Although (not unlike Wolf Creek) it does take a little while for To Sir, With Love to start its bloody rampage it is at least fairly interesting in its subject matter. While the teacher/pupil relationship is one often seen in inspirational fare like Good Will Hunting or Dead Poets Society, it’s rarely seen in the horror genre, giving the film a much-needed refreshing edge. The film takes quite a bleak view on the amount of psychological damage a bad teacher is capable of inflicting, and at times you’re left wondering exactly where the film is heading; with seemingly every character self-obsessed and blindingly resentful of their wheelchair-bound teacher, a captivatingly bleak worldview becomes apparent. And since I’ve been spending most of this review rather lazily comparing this film to others, I’m now going to invoke Bava’s Bay of Blood, Argento’s Opera, and Soavi’s Stagefright, all for no particular reason, other than the fact that watching this film made me think of all of them in terms of tone, violent content, and visual élan.
Indeed, once the carnage starts, slasher fans are unlikely to be disappointed, with dismemberments, staplings, razor-blade force-feeding and sundry other vicious, nasty goodies a-plenty. Visually, it’s pretty good-looking stuff too (something that seems to be pretty much a given on any Korean production nowadays), with some lovely off-kilter framing, and zoom-tastic movements (yeah, baby!) meaning that the eyes are always entertained even if occasionally the brain has to switch off. Whilst it’s by no means a perfect film, it’s one that can sit quite happily between Hatchet and See No Evil for quality, as proof that the good ol’ slasher film is indeed still alive and well.

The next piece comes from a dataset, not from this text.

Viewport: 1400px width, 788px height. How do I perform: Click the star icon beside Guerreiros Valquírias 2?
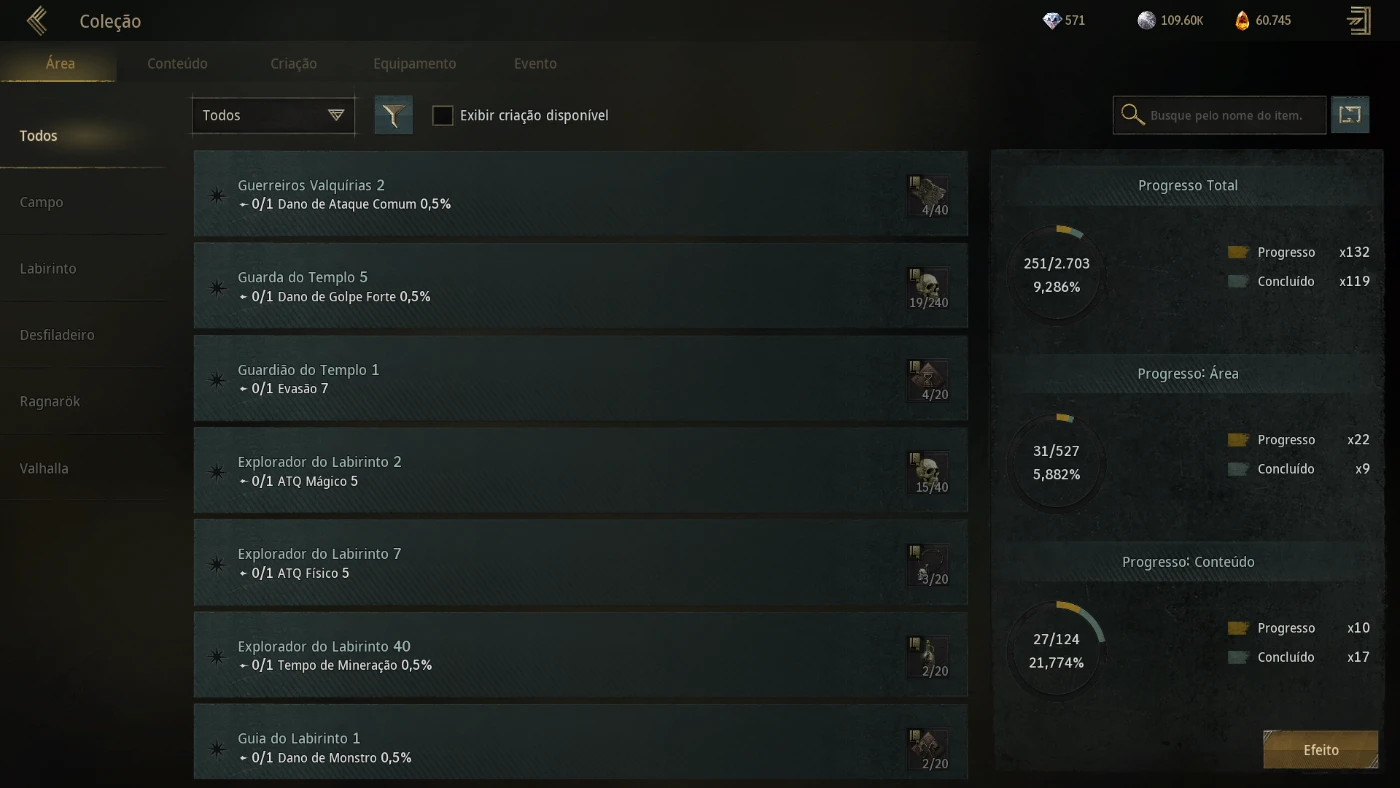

More than that, it also proves that Korean horror can do more than just the long-haired-ghost trick, and even if it ultimately does little more than rework US and Italian slasher-movie conventions through a distinctly Korean sensibility, it does do it surprisingly well and with a bloody mean streak.
The Korean DVD is R3/NTSC and boasts a wonderful anamorphic 2.35:1 transfer, Korean audio in DTS or Dolby 5.1, with optional Korean or English subtitles. The 2-disc Limited Edition set comes in a beautiful foldout packaging, but sadly (as is often the case with these pricey Korean editions) all of the extras are Korean language only. Even if you decide to wait for a more generously priced release (or one with features you can understand!), this little gem of a slasher flick is well worth a watch.